Komentarz do Słowa Bożego
Rzeczywistością, która w pewnym sensie towarzyszy ludzkości od początków organizowania się jej w społeczności miejskie, jest brama. To bardzo ciekawe zjawisko. Z jednej strony, będąc zamkniętą, brama stanowi jakby część muru otaczającego miasto. Z drugiej zaś – gdy otwarta – daje ona możliwość wejścia i wyjścia. Brama łączy więc w sobie zarówno oddzielenie jak i łączność. Istnienie bramy zarysowuje wyraźny podział na „gospodarza” i „przybysza” oraz daje możliwość ustalania zasad wpuszczania [bądź nie] kogoś.

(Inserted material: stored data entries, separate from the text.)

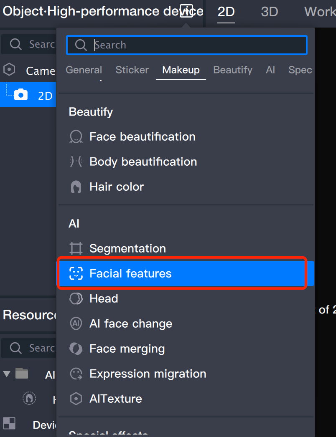Open the AI category tab

click(x=270, y=70)
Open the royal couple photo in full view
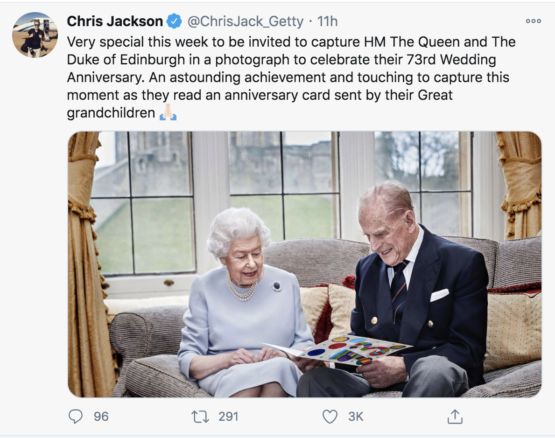Screen dimensions: 555x438 click(304, 264)
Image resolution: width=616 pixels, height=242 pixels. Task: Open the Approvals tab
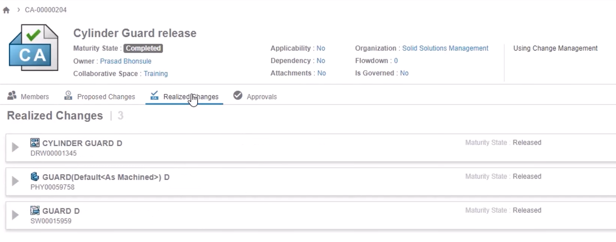click(x=262, y=97)
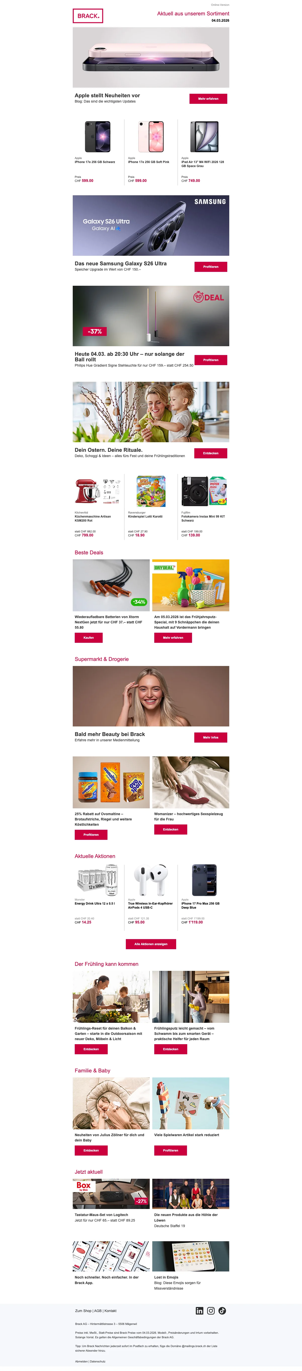The width and height of the screenshot is (302, 1371).
Task: Click Profitieren under the Ovomaltine offer
Action: (x=91, y=835)
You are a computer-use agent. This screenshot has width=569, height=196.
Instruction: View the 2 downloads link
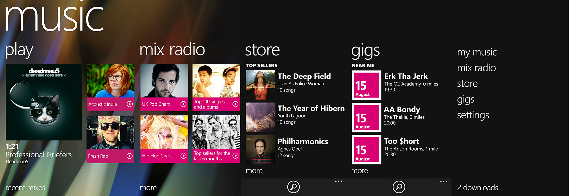point(477,188)
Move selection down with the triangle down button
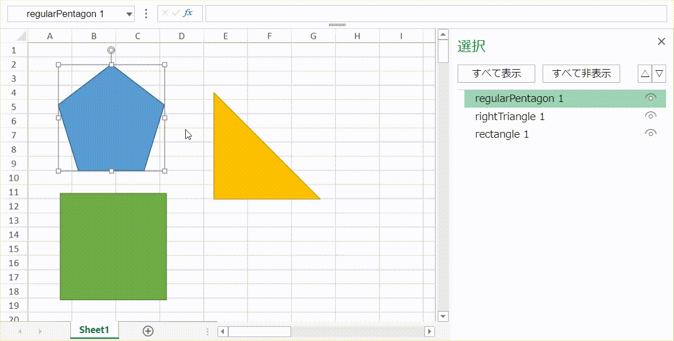674x341 pixels. coord(659,74)
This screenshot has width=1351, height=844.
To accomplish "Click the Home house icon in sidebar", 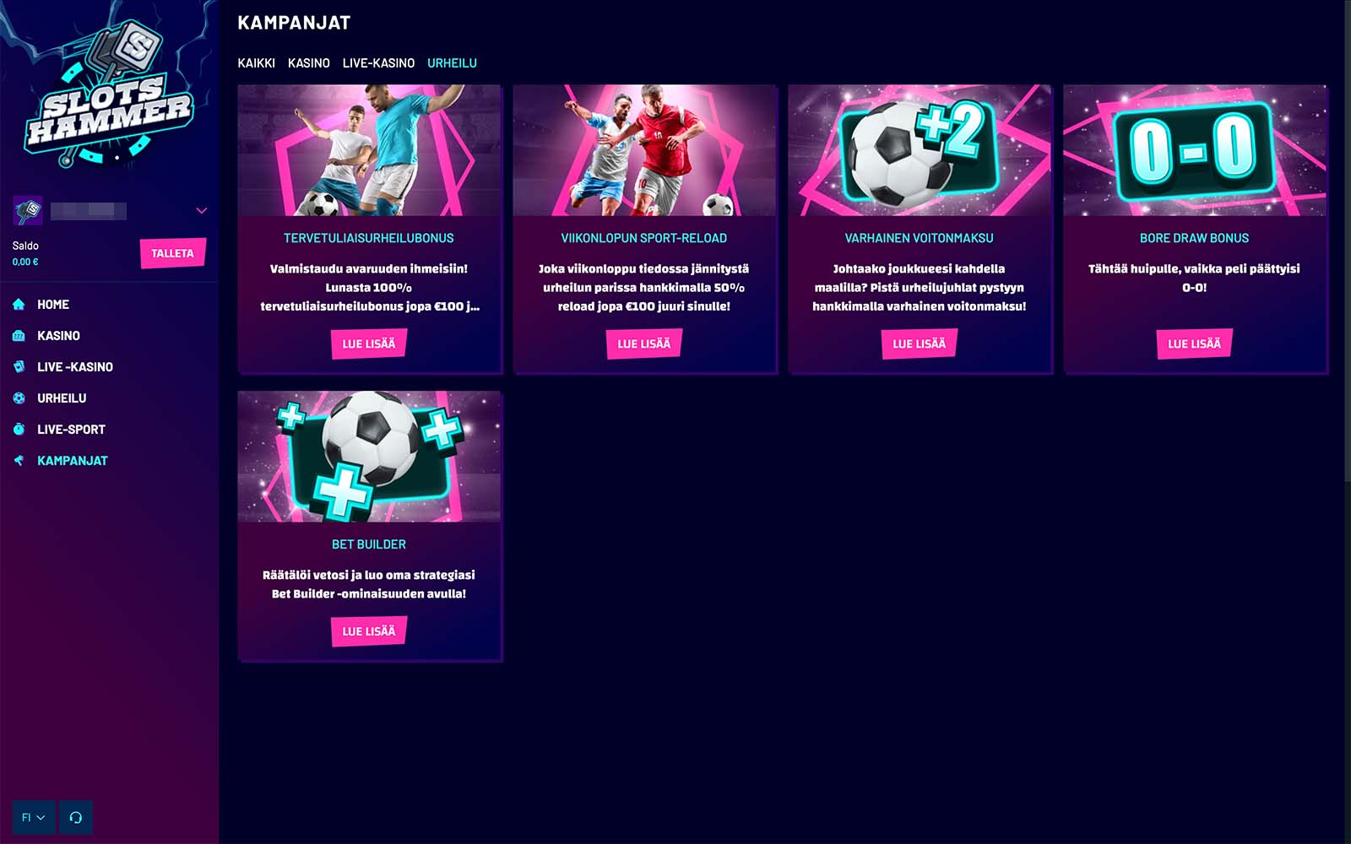I will click(x=19, y=305).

Również w życiu Kościoła sakrament chrztu świętego, który czyni człowieka chrześcijaninem, jest kategorią bramy: poganin przez bramę chrztu zostaje wprowadzony do wspólnoty Kościoła. Od tego momentu istotną rolę odgrywa przynależność chrześcijanina, jego tożsamość bycia członkiem Kościoła a jednocześnie swoiste bycie „nie z tego świata”. Metafora chrztu jako bramy jest dobrą okazją do postawienia sobie pytania o moją chrześcijańską tożsamość. Na ile dostrzegam wartość tego daru? Na ile czuję się członkiem wielkiej wspólnoty Kościoła, a zarazem konkretnej wspólnoty parafialnej?

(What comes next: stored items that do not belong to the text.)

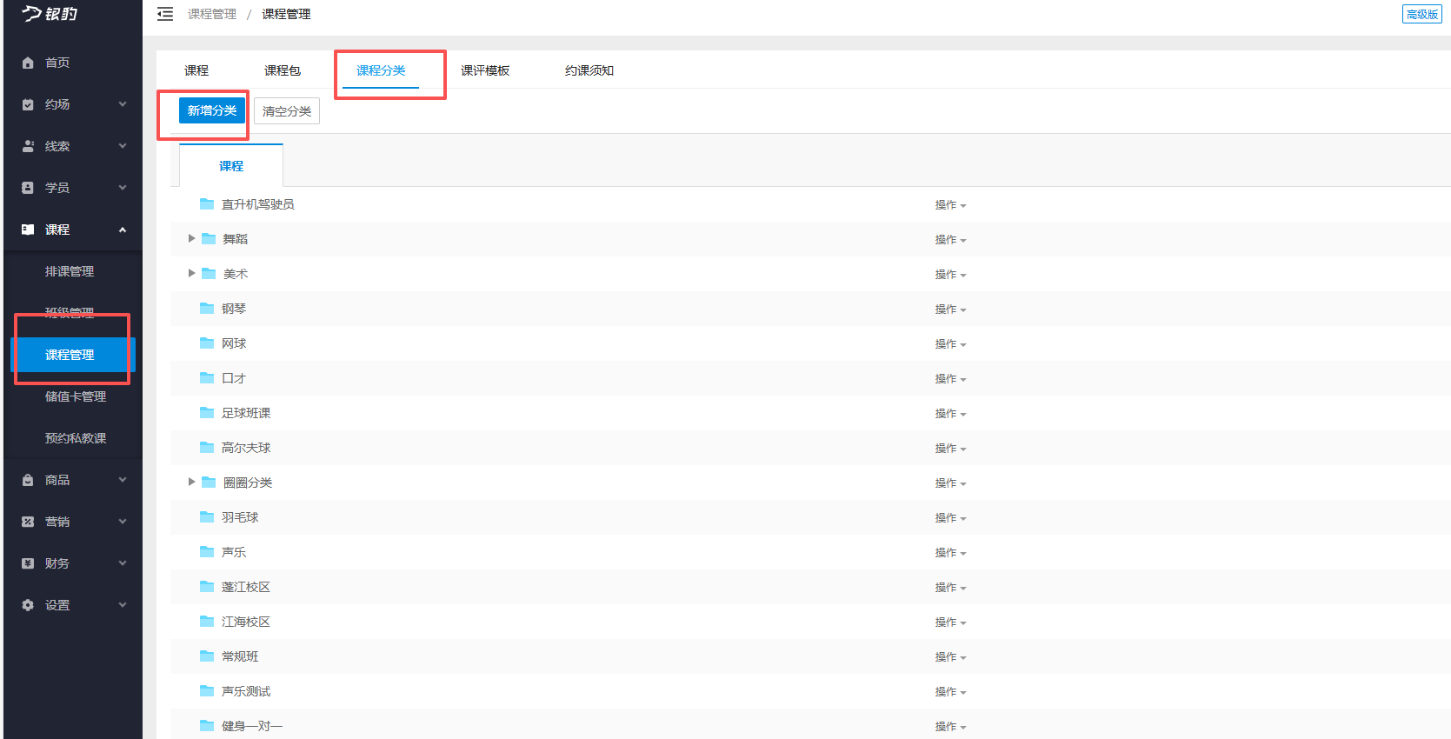
Task: Open 排课管理 in the sidebar
Action: [x=70, y=271]
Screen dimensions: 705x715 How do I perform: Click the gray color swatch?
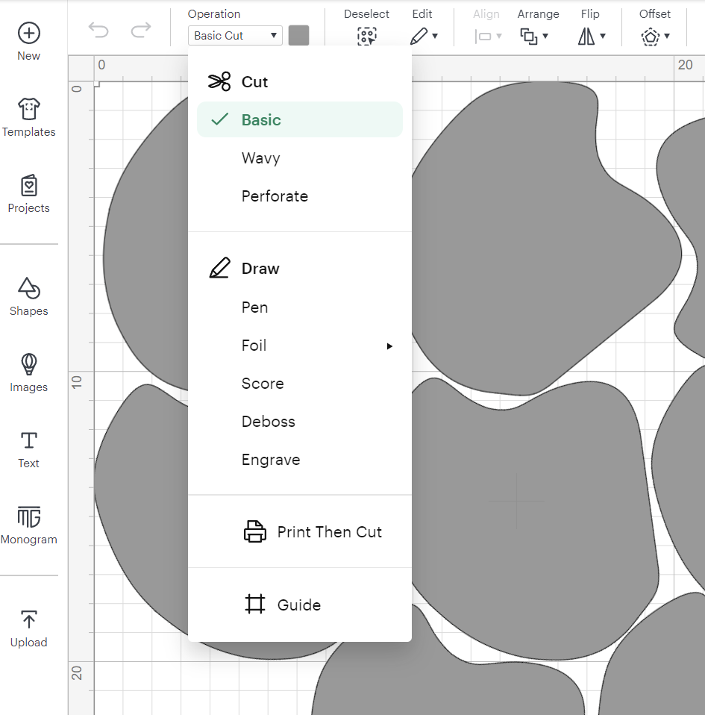click(x=298, y=36)
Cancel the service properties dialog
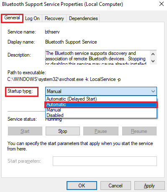 (116, 186)
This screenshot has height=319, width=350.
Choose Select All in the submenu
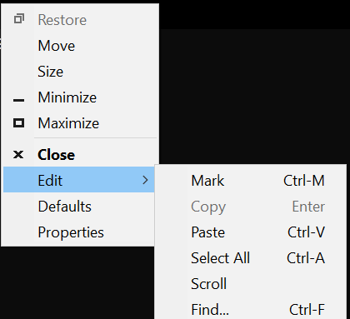click(251, 258)
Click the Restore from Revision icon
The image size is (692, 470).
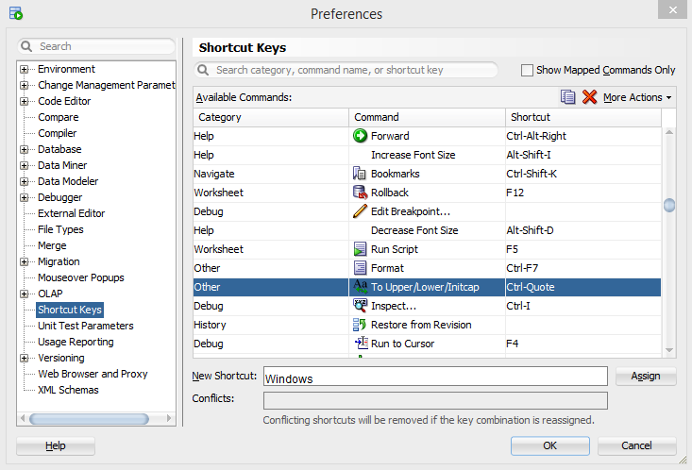pos(360,325)
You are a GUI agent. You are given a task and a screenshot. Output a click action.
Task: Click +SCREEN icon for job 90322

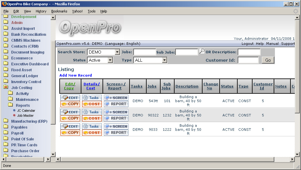tap(116, 112)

Dzisiejsza niedziela nazywana jest Niedzielą Dobrego Pasterza. W Ewangelii Jezus posługuje się właśnie obrazem bramy, ukazując siebie jako „bramę owiec”. Każdy z nas jest zaproszony, aby upodobnić się do Chrystusa, Dobrego Pasterza, „przechodząc” przez Niego, czyli przyswajając sobie Jego styl. Owo „przechodzenie” przez Chrystusa związane jest z naszym życiem we wspólnocie Kościoła. Trwamy w Chrystusie, ilekroć wsłuchujemy się w Boże słowo, celebrujemy liturgię Eucharystii, modlimy się, ale również i wówczas, gdy odznaczamy się uczynkami miłości względem naszych bliźnich.

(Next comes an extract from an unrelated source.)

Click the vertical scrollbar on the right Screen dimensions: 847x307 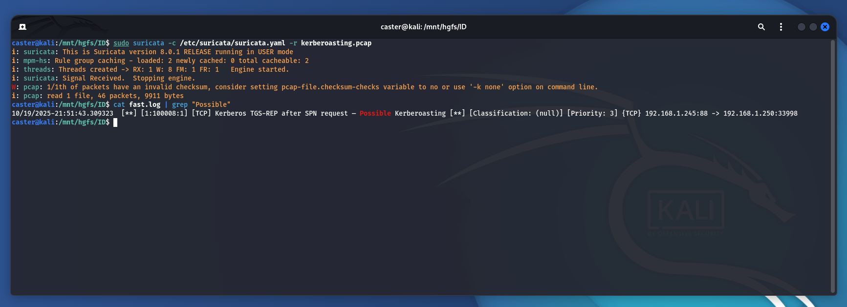833,166
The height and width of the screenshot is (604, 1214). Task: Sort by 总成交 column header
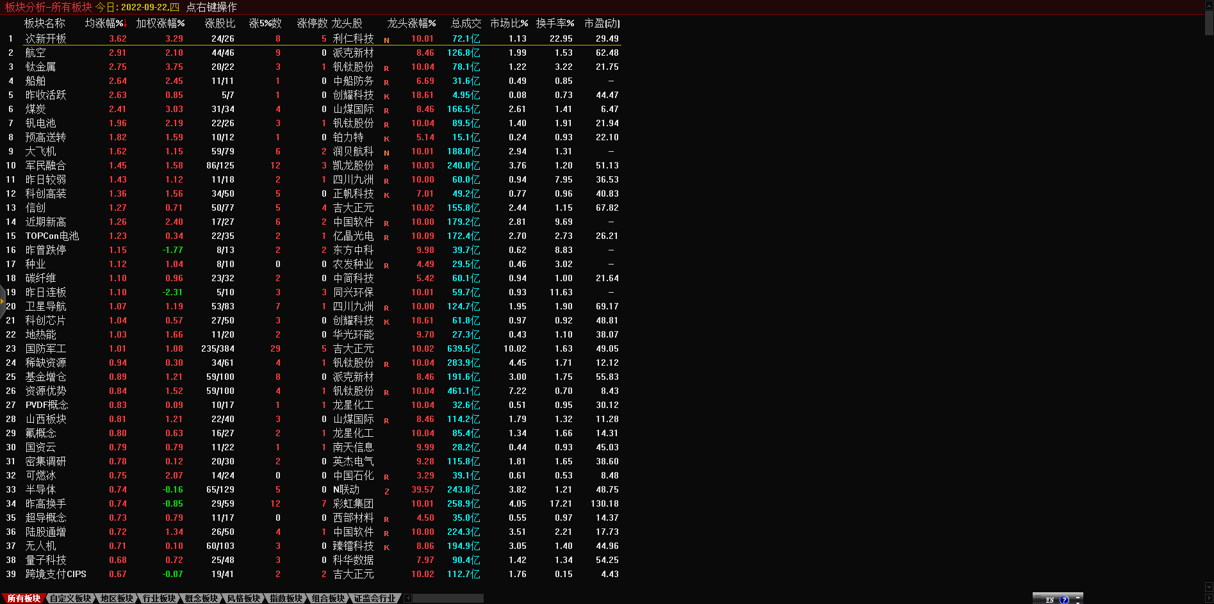coord(466,23)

Chrystus wymaga od nas, aby to On był kryterium naszych decyzji, i to kryterium absolutnym – bez pozostawiania sobie „rezerwowych” bram. Mamy nasłuchiwać Jego głosu, a jednocześnie nie ulegać głosom fałszywym, choć mającym tak często wiarygodne brzmienie. Mówi przecież, że pasterz zna swoje owce, a one rozpoznają jego głos. Każdy z nas został wezwany po imieniu i każdego dnia Chrystus powtarza nasze imię, utwierdza nas w swej miłości, obdarowuje nas poczuciem wartości. To istotne, że właśnie w relacji z Jezusem zostają spełnione nasze ludzkie aspiracje: poszukiwanie prawdy, sensu, miłości, przeznaczenia.
Chrystus pragnie również, abyśmy Mu zaufali, abyśmy dali się poprowadzić, gdyż On zna drogę. To tyczy się zarówno wymiaru naszego życia ziemskiego: kim być? jakie realizować powołanie? Ale dotyczy to również ostatecznej „rozgrywki” na ziemi: naszej śmierci. On jest tym Pasterzem, który odszedł i ukochał lud, i jest tym, który powrócił ze śmierci do życia. Możemy więc w sposób pewny za Nim podążać. Owszem, ci, którzy chcą iść za Dobrym Pasterzem, muszą naśladować Go i w „ciemnej dolinie” i przy „życiodajnych strumieniach”. Muszą podporządkować swoje plany i zawierzyć Jego przewodnictwu. Muszą pamiętać, że idą za Pasterzem, który zapłacił najwyższą cenę.
Czasem, gdy nurtują nas „bez-nadziejne” myśli, że jesteśmy słabi, mało wiarygodni jako chrześcijanie, że pustoszeją kościoły, że życie kapłańskie i zakonne przestają być atrakcyjne dla wielu młodych ludzi, itd., to ryzykujemy, że popadniemy w jakiś pesymizm. Trzeba takie myśli odrzucić, a pragnąć jeszcze ściślej zjednoczyć się z Chrystusem. On nie przestaje mówić do serc ludzi, nie przestaje być obecny w swoim Kościele.
Nie możemy również ulegać pokusie bycia na siłę „atrakcyjnymi” dla świata. Z pewnością właśnie trwanie w wierności Chrystusowi, ukazywanie Go jako bramy i zapraszanie innych do jej przekroczenia – nawet kosztem wyrzeczeń i samozaparcia – jest najwłaściwszą drogą. Wydaje się, że w obliczu wszechobecnego rozluźnienia zasad życia, gdzie często górę bierze wygoda i potrzeba chwili, obecność środowiska, które będzie przejrzyste w mówieniu prawdy i motywowaniu do dążenia ku górze, jest opatrznościową odpowiedzią na (może jeszcze nieuświadomione) pragnienia współczesnego człowieka.